In tutto questo l’auspicata caduta del regime di Putin sembra ancora di là da venire.

L’aggiustamento di Parolin

In ogni caso, con un’intervista rilasciata al Corriere della Sera, il segretario di Stato vaticano, Pietro Parolin, ha provato a mettere una toppa alle parole del papa che aveva citato solo l’Ucraina nella sua intervista alla tv svizzera tralasciando le responsabilità russe. Il diplomatico vaticano ha ricordato che l’appello del pontefice affinché si creino le condizioni per una soluzione negoziale del conflitto, si rivolge a entrambe le parti in lotta, «e la prima condizione mi pare sia proprio quella di mettere fine all’aggressione».

«Non bisogna mai dimenticare il contesto - ha aggiunto - e, in questo caso, la domanda che è stata rivolta al Papa, il quale, in risposta, ha parlato del negoziato e, in particolare, del coraggio del negoziato, che non è mai una resa. La Santa Sede persegue questa linea e continua a chiedere il “cessate il fuoco” — e a cessare il fuoco dovrebbero essere innanzitutto gli aggressori — e quindi l’apertura di trattative. Il Santo Padre spiega che negoziare non è debolezza, ma è forza, non è resa, ma è coraggio».

Messa così la questione assume già un altro significato; e del resto fin dal principio della guerra è emersa una certa differenza di sensibilità e toni fra la Segreteria di Stato e il papa, differenza che è sembrata andare oltre l’inevitabile equilibrio di ruoli e funzioni.

Tuttavia se formalmente le precisazioni di Parolin sono state ben accolte a livello diplomatico, questa volta sembra che le parole di Bergoglio abbiano assunto un peso specifico definitivo sul reale pensiero della Santa Sede in merito al conflitto in corso, anche per il frangente delicato dal punto di vista delle prospettive della guerra, in cui sono cadute.

Tentativo al tramonto

In questo senso, sembra tra l’altro subire un colpo quasi definitivo anche la missione di pace affidata da Francesco a Matteo Zuppi, presidente dei vescovi italiani. Zuppi si era mosso con una certa intraprendenza nei mesi scorsi fra Kiev e Mosca, Washington e Pechino; non era però riuscito a strappare risultati concreti sul fronte di una possibile mediazione rispetto al conflitto.

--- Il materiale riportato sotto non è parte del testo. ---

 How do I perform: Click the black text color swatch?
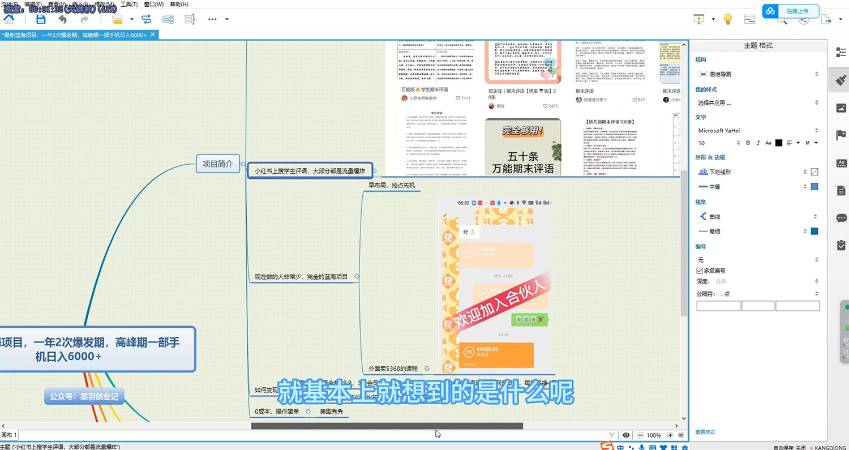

Pareva invece che sul versante umanitario si potessero ottenere dei passi avanti come preludio all’avvio di un successivo dialogo fra Kiev e Mosca nel quale forse anche la Santa Sede avrebbe potuto giocare un ruolo. In particolare il Vaticano poteva spendersi per la sorte dei bambini portati via alle loro famiglie dall’esercito russo.

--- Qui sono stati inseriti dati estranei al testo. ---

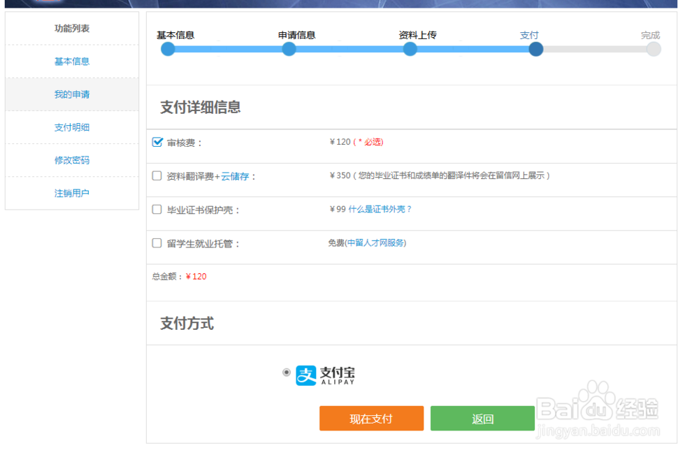Uncheck the 审核费 fee checkbox
Image resolution: width=699 pixels, height=455 pixels.
[x=157, y=141]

Si tratta almeno di alcune decine di migliaia di bambini e adolescenti deportati in Russia per essere ‘rieducati’; per questa ragione fra l’altro è stato spiccato un mandato di cattura dalla corte penale internazionale nei confronti di Putin e di Maria Lvova-Belova, la commissaria russa per i diritti dei bambini.

La speranza era appunto che la neutralità concepita dal papa per tenere aperta una linea di collegamento con Mosca, potesse agevolare la trattativa almeno su questo punto, ma fino ad ora non sembra essere accaduto niente di significativo. Non va dimenticato, del resto, che la russificazione dei territori posti sotto il proprio controllo militare, fa parte della politica di Mosca rispetto all’Ucraina. Lo spazio diplomatico della Santa Sede si è dunque ulteriormente ristretto?

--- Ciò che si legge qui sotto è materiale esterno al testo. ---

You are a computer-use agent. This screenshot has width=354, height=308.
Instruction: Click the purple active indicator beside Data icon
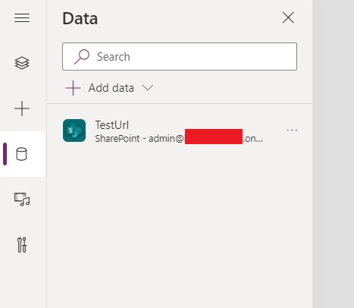5,154
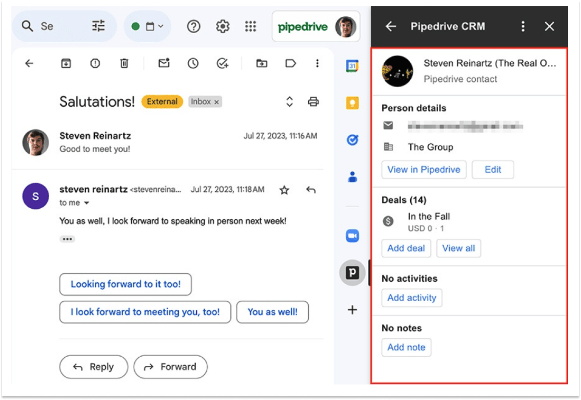Print the Salutations conversation

[314, 101]
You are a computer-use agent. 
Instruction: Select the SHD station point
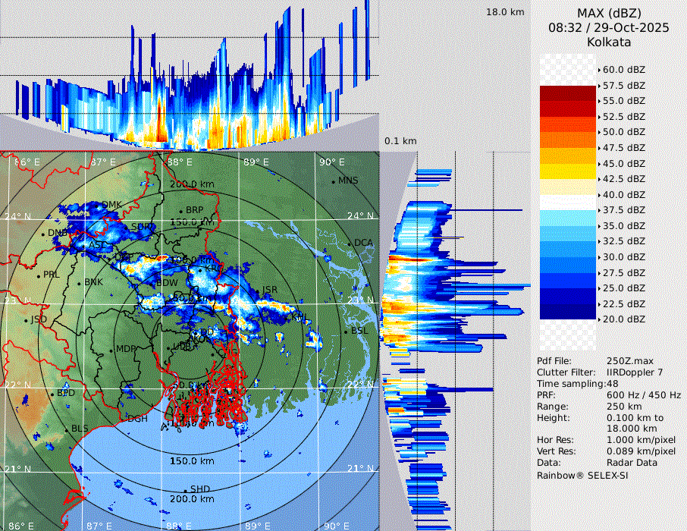tap(186, 489)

Difficile dare una risposta definitiva in uno scenario tanto complesso, tuttavia se qualche cardinale tesse la tela e poi il papa la disfa – sia pure per dare un segno di apertura in una situazione che appare fin troppo chiusa – tutto diventa estremamente complicato.

Certo, una visita del papa in Ucraina, dove è stato ripetutamente invitato ad andare anche in queste dalle autorità civili e religiose del paese, cambierebbe radicalmente le cose.